Un pirate informatique utilisant le pseudonyme Zerobytes a réussi à dérober les données de 678 438 contribuables, extraites du site de la Direction Générale des Finances Publiques (DGFiP). Selon des rapports locaux, le malfaiteur affirme avoir réussi à pirater des serveurs internes en utilisant un outil de recherche interne via un VPN.
L'accès a été coupé au criminel, qui semble également avoir été impliqué dans des attaques précédentes contre des institutions françaises, et il n'a pas pu récupérer toutes les données des contribuables de la DGFiP. Néanmoins, le fichier est vendu à des parties intéressées pour quelques milliers d'euros.
La DGFiP a confirmé que l'attaque a eu lieu le 12 juin, soulignant qu'elle avait « immédiatement interrompu l'accès à tous les comptes utilisés dans les incidents identifiés », mais que « les mesures de contrôle d'accès prises dans ce cas n'ont pas permis de détecter que ces intrusions avaient conduit à un vol de données, en raison de la sophistication de l'attaque ».
L'administration a également précisé que les données nécessaires pour accéder au site n'avaient pas été compromises, et a annoncé la mise en œuvre de nouvelles mesures de sécurité pour prévenir de telles fuites à l'avenir.
« La semaine prochaine, la DGFiP contactera directement chacune des personnes physiques et des professionnels concernés.

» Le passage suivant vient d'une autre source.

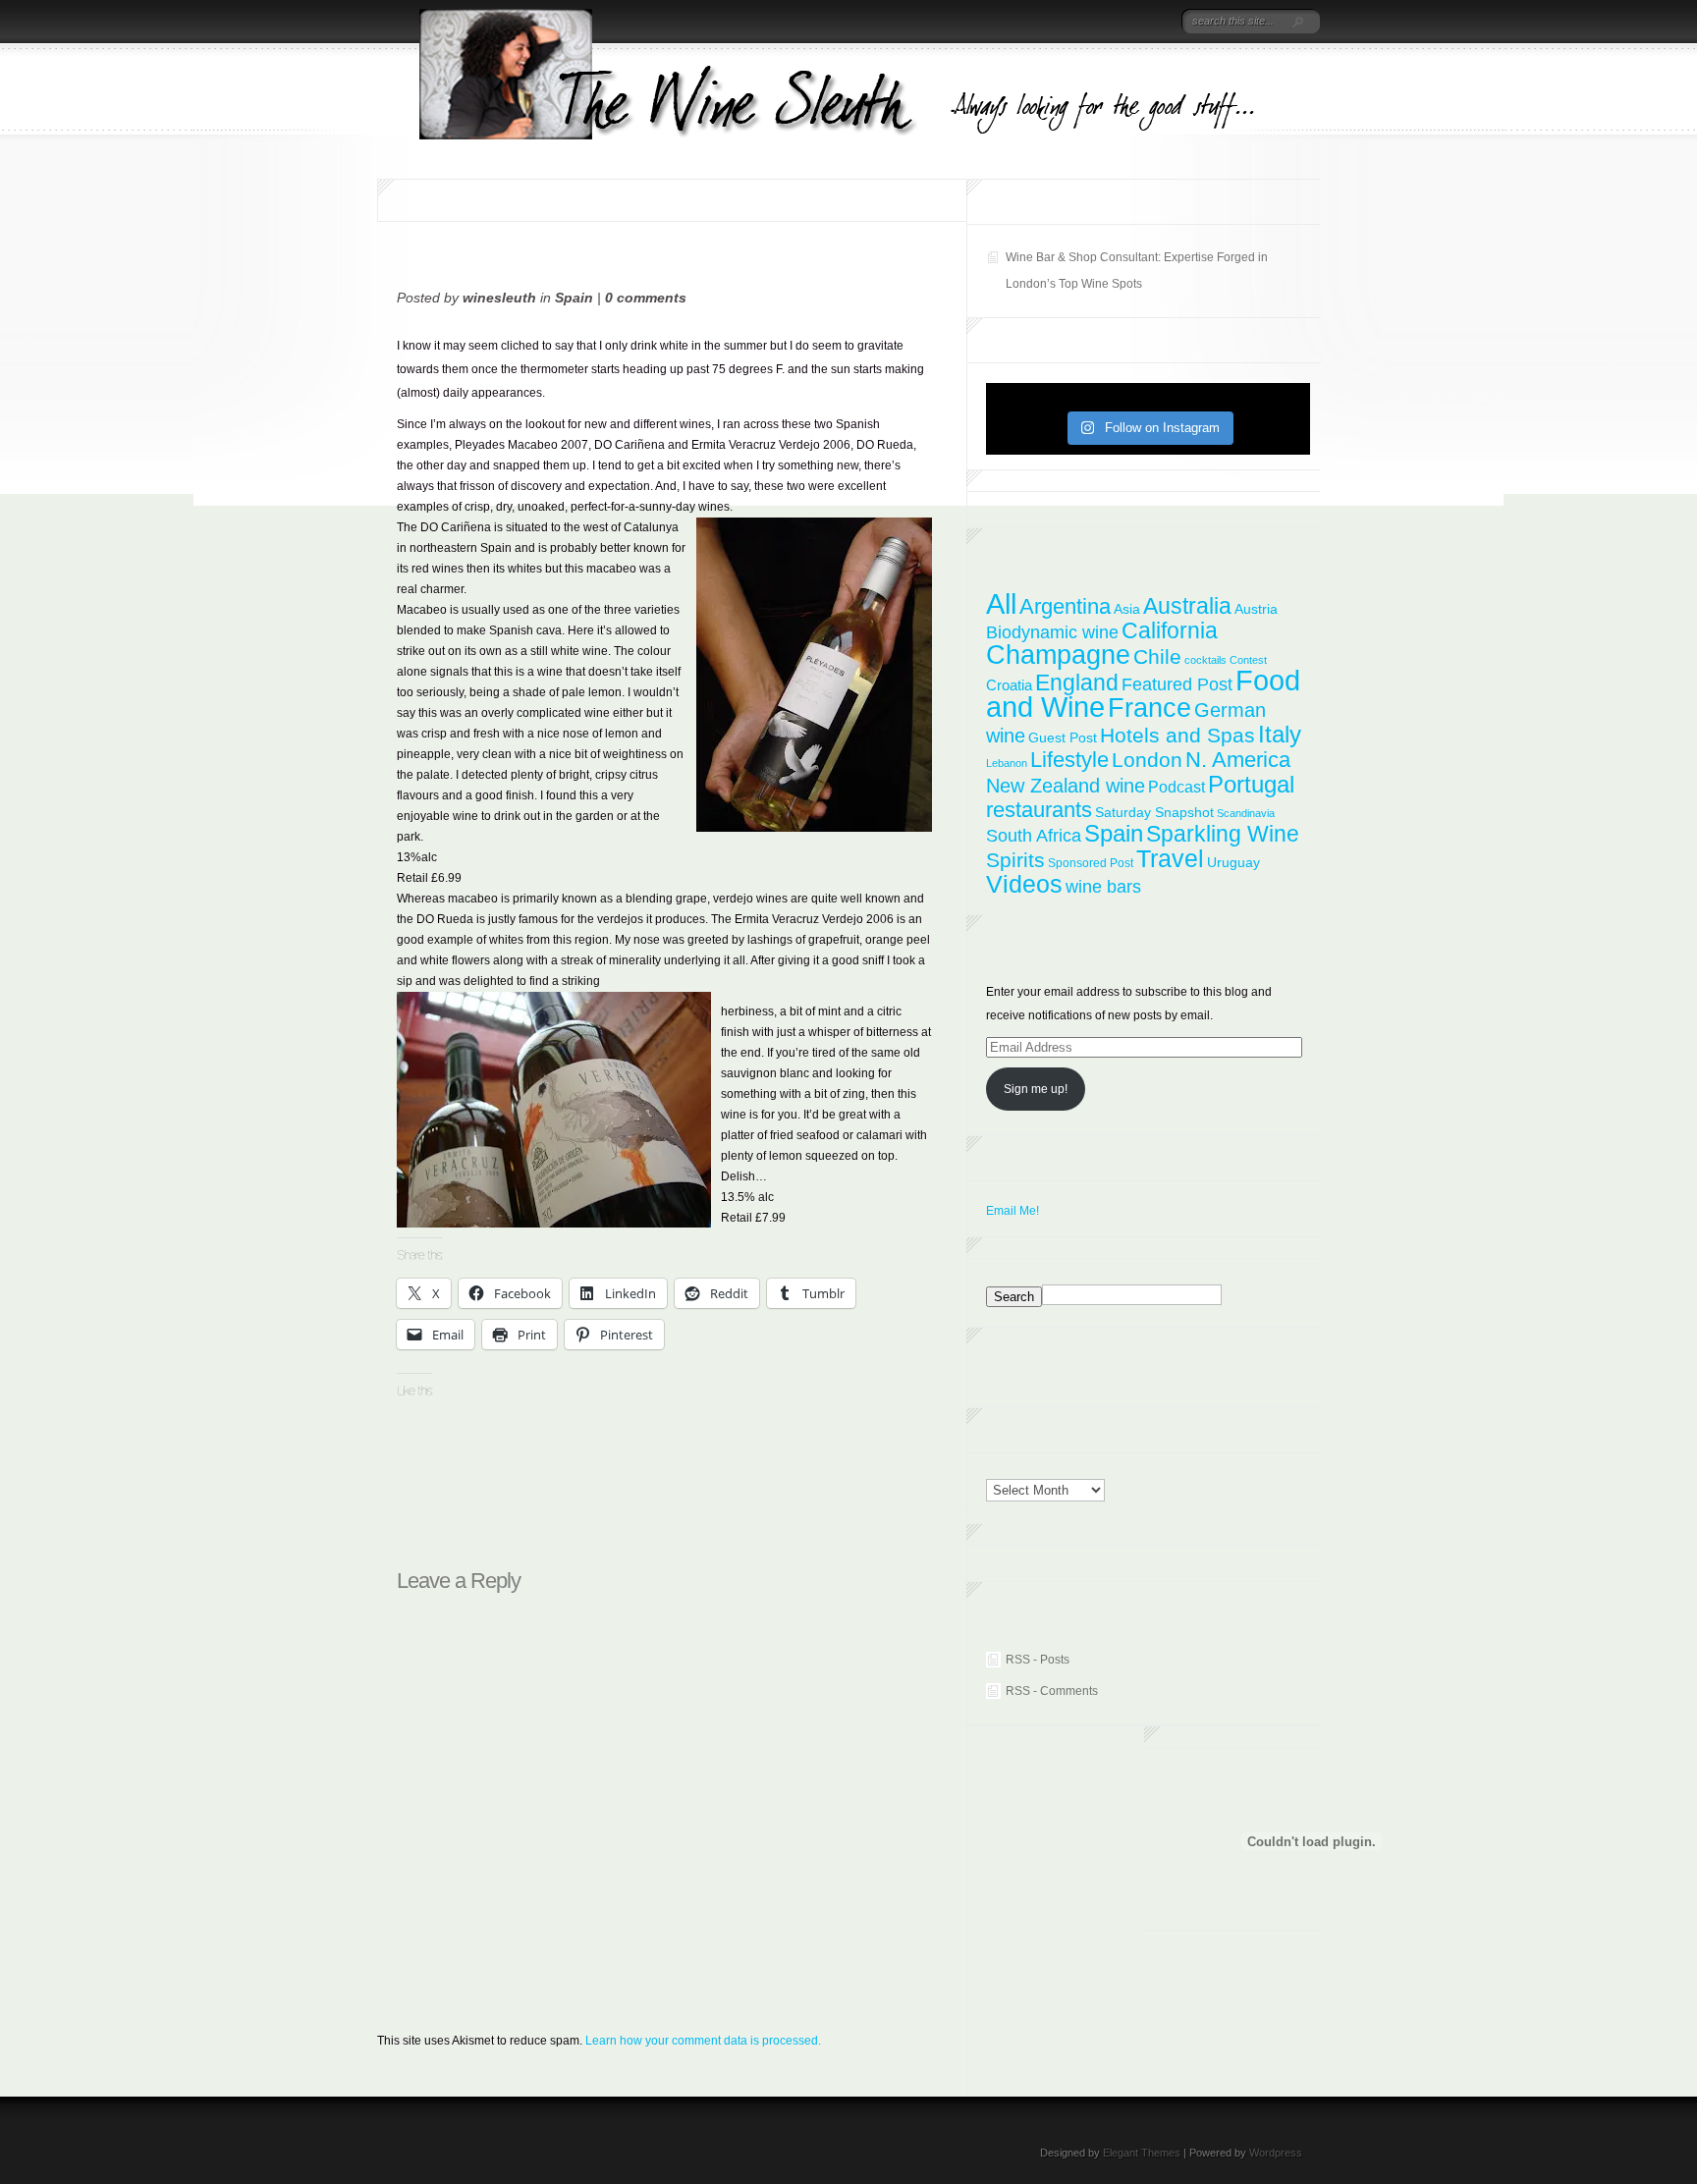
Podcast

Ils recevront une information individualisée par courriel ou par courrier postal précisant les données qui ont probablement été consultées ou extraites, ainsi que, le cas échéant, les précautions à prendre », a conclu l'administration.
Les détenteurs français de cryptomonnaies ont exprimé leur inquiétude sur les réseaux sociaux, craignant que cette nouvelle fuite ne déclenche de nouvelles « attaques par clé » contre eux. La France est devenue un terreau fertile pour ce type de crimes après qu'un fonctionnaire des impôts aurait, selon les allégations, vendu des données sur des détenteurs de cryptomonnaies à haut statut.
Alexandre Stachtchenko, responsable de la stratégie et de la communication de l'entreprise Bitstack, a appelé à un moratoire sur la collecte de données personnelles par les institutions publiques, soulignant que la France a mis les contribuables en danger.
« Exigez un moratoire : arrêtez la collecte de données tant que l'État n'apprend pas à protéger ce qu'il détient. Contactez vos députés. Partagez cette information. Le droit à la vie privée est une liberté fondamentale qui doit être garantie », a-t-il souligné.
En avril, 88 personnes avaient été mises en examen en France dans 12 affaires d'enlèvements liés aux cryptomonnaies ; à cette date, 41 agressions avaient été enregistrées.